Frequency is how often one runs. The more often or frequent one trains, the greater the aerobic capacity (ability to consume O2) you will develop. This will often lead to the increased rate of getting this O2 to the muscles as needed, as well as using the O2 more efficiently. Since running is an oxygen-driven sport, running frequency is the basis for training. If one wants to get into shape, run often! Not running for a period of no more than 2 days often will result in the loss of previous physical fitness. In a seven-day week, running for about five of the seven days is a good strategy. Running six days is excellent. Many runners run all seven days of the week; however, it is highly recommended that one day per week be taken off for rest for a beginner runner.
During is how long one runs; another way of phrasing this is the length of the workout.

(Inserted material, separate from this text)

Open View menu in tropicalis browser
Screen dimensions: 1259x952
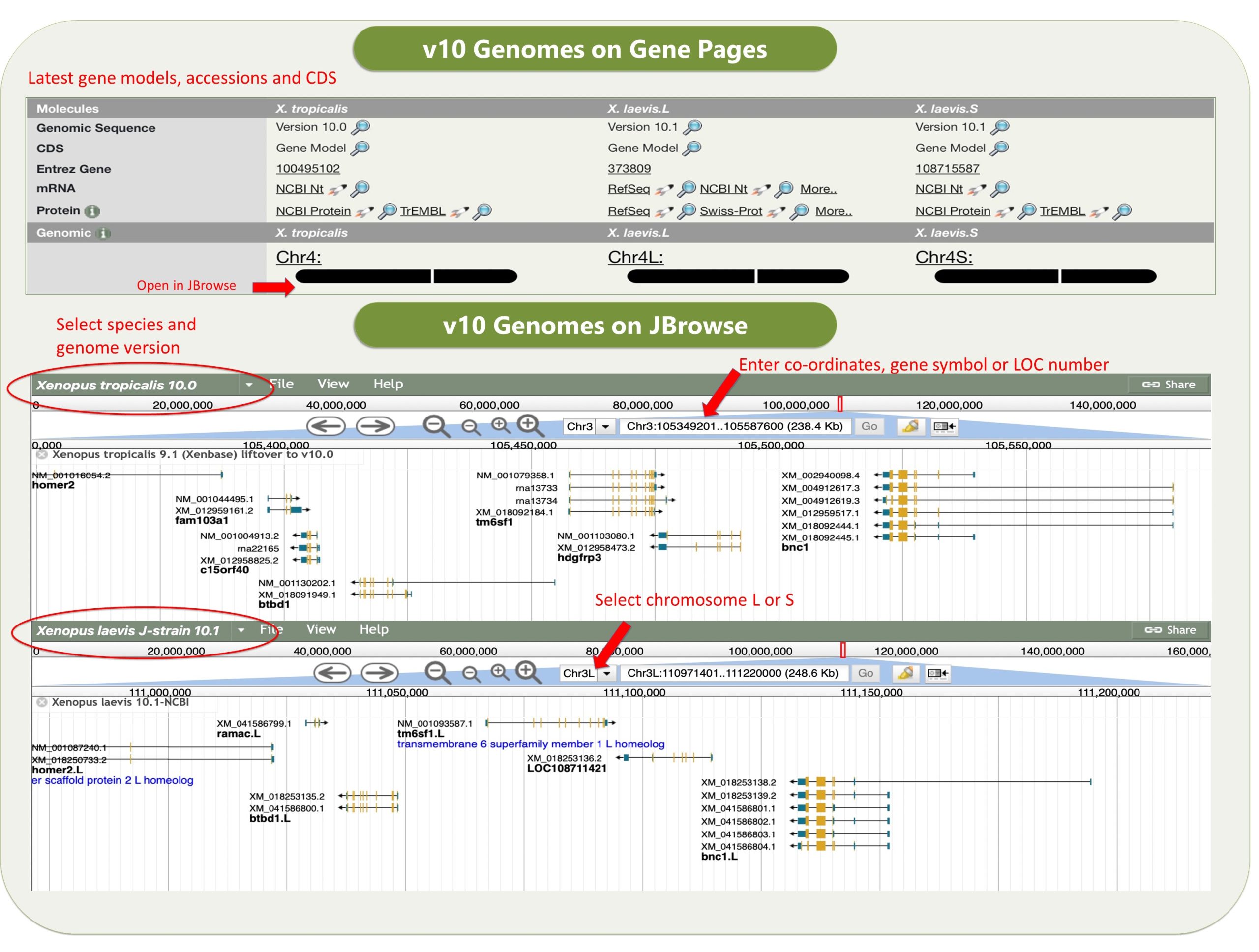[333, 384]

How long one runs depends upon the person’s shape as well as his present “phase” in the training cycle. If just beginning, twenty to twenty-five minutes is sufficient (20-25 min). Each week, 5+ minutes may be added in duration. After five weeks, forty to fifty minutes should be sufficient. Once a week (every seven, not five days), a longer run often to twenty minutes LONGER
than normal should be incorporated into the week. The greater the duration (the longer the run), the greater the aerobic capacity and muscular endurance will be developed.

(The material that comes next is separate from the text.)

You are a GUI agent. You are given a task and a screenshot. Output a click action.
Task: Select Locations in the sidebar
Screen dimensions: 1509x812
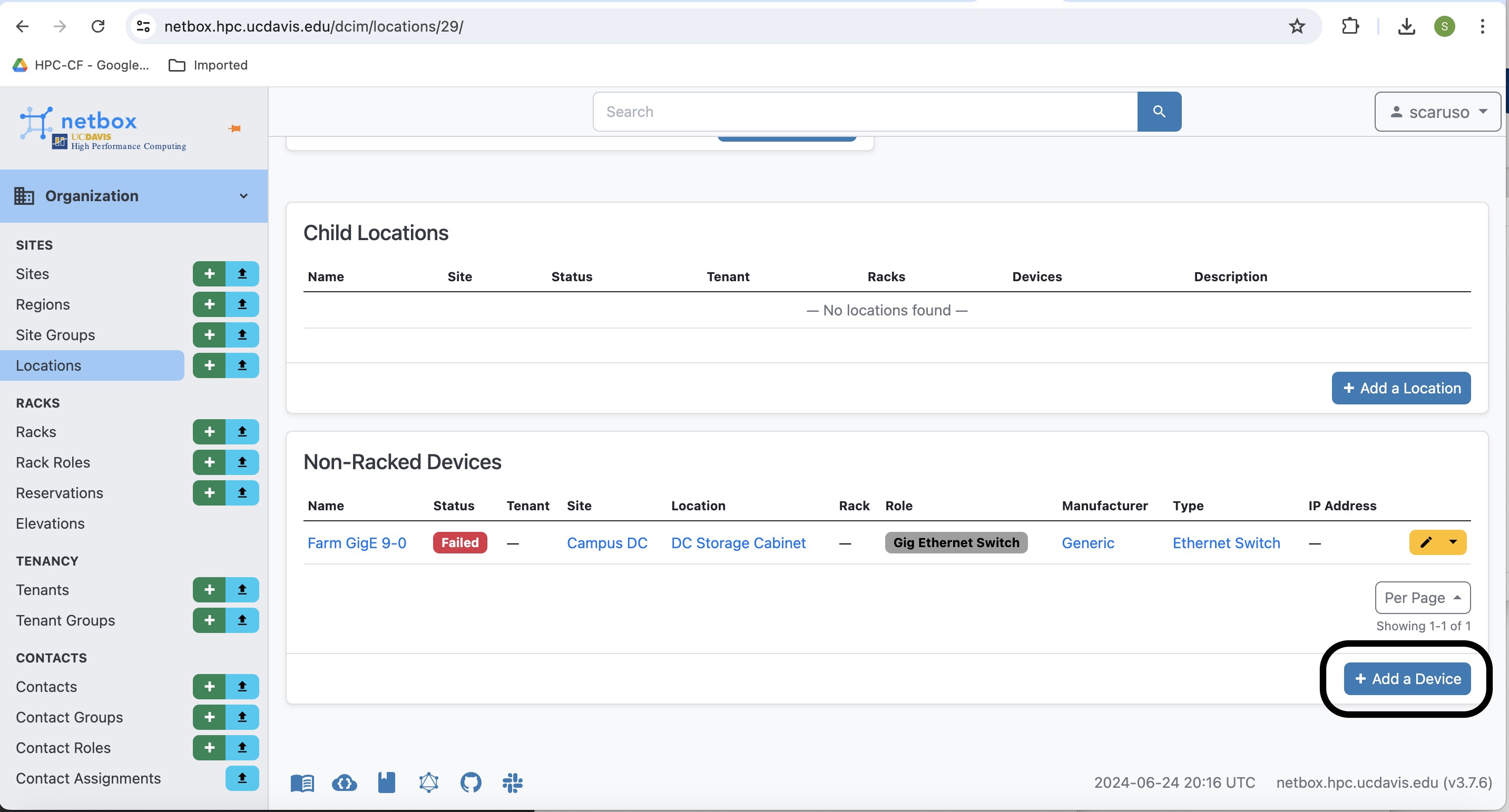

Intensity is how hard one trains. No one should ever train at “maximum intensity” for every training session (workout). It is very difficult to know just how “hard” to train in order to produce the best “results.” Everyone responds differently to intensity training; it is a function of one’s body type, shape, diet, etc. Some people thrive on this type of training; others barely handle one. It is important to do at least one intensity training session per week-perhaps two-depending upon location, fitness level and where one lands on the “training cycle”.
Remember: a race, or races, count as an intensity session! Once the race session begins, one intensity session one per week is sufficient in addition to the race day. We like to think of easy runs (aerobic or conversational pace runs) as like depositing money in the bank. All this money will allow you to spend it during higher intensity workouts or races. As you can see, more money you have, the more it will allow you to run faster in workouts and races. We consider summer training as depositing lots of money and the State Meet as shopping on Black Friday.